According to a study by Legacy Services LLC, thousands of people are injured every year by faulty decks and railings. To many people, the most obvious party responsible for this type of accident is the company that built the deck or railing – and it’s true builders can be held responsible for injuries stemming from their negligence. However, in Georgia, people who are injured in a deck or railing collapse may also have a claim against the property owner, landlord, and/or business.
Property owners have a duty to care for the safety of people who use their property. Whether the injured person had a right to be on the property affects what duty the property owner owes. The highest duty is owed to people with “invitee” status. Property owners and occupiers (for example, a business that rents space from the property owner) are required to protect invitees from unreasonable risk of harm when the owner/occupier has “superior knowledge” of the risk. “Superior knowledge” is exactly what it sounds like: It means the owner/occupier knew about the risky deck or railing and the injured person did not, or that the owner/occupier knew just how risky the defect in the deck or railing was while the injured person thought it was a less dangerous issue.
Fortunately, owners/occupiers cannot avoid responsibility simply by burying their heads in the sand so they never have knowledge of the risks on their property. If a reasonable inspection of the deck or railing would have shown the problem that caused the collapse, the owner/occupier can be held liable. Similarly, if the deck or railing had not been inspected by a competent inspector for an extended period of time, then the owner/occupier can be held liable for failing to conduct the inspection.
Much of the litigation regarding deck and railing collapses is focused on building codes.
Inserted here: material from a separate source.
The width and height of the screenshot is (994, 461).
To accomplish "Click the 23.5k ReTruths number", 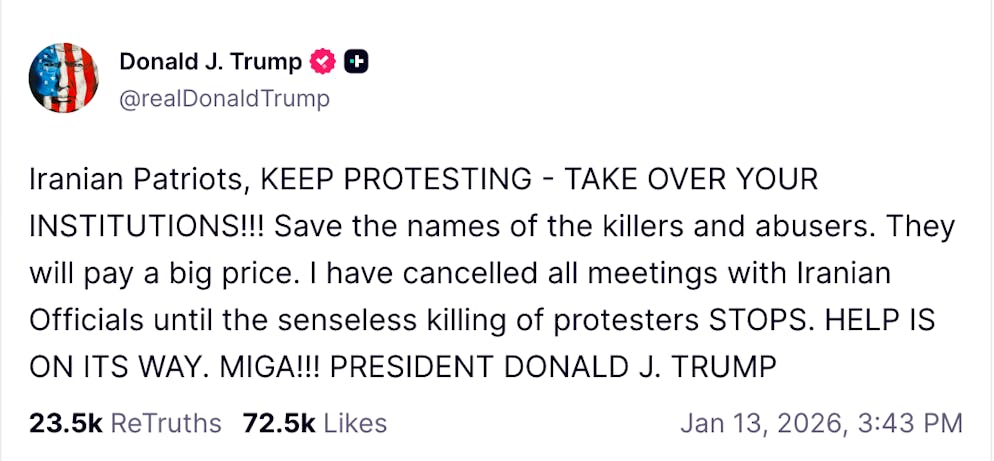I will pos(66,423).
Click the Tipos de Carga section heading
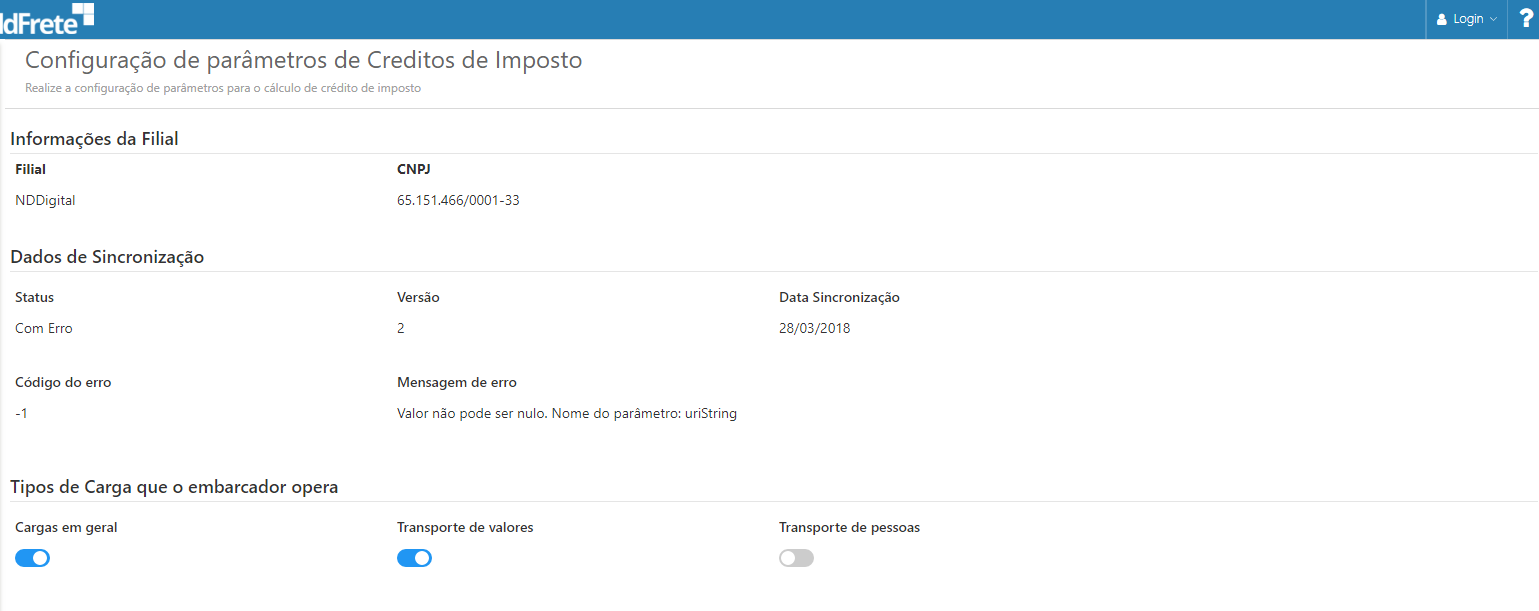The height and width of the screenshot is (611, 1539). 174,487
Violations of building codes can be used to show an owner/occupier’s superior knowledge of a dangerous condition.
As we mentioned above, the “status” of the injured person determines what duties the owner/occupier owes to them. The status of the injured person sometimes determines whether they can recover at all. Georgia has a set of laws called the Recreational Property Act. The Recreational Property Act limits the liability of owners who allow people to use their property free of charge. One example is a pumpkin farmer who allows families onto his or her property to allow them to take family photos. Under the Recreational Property Act, the farmer would owe the families no duty of care to keep the farm safe or to warn the families of unsafe conditions. The law would only punish the farmer if he or she willfully or maliciously failed to guard or warn against a dangerous condition. This analysis is done person by person. If the family’s adults were charged to go onto the farm but the children were allowed to enter for free, the children could not recover from the farmer if they were injured when a deck or railing collapsed, but the adults could since they paid.
Some complicated legal issues are involved in claims and lawsuits against owners/occupiers for deck and railing collapses. If you’re injured in one of these accidents, you need a lawyer who knows how to show: your “status” and the duties owed to you by the defendant, the defendant’s “superior knowledge” of the risks, proper inspection procedures, and proper construction and building code compliance. The attorneys at Rafi Law Firm are experienced litigators who know how to prove each and every legal element required to recover for a deck or railing collapse. Call them at (404) 800-9933 or click here if you’ve been injured.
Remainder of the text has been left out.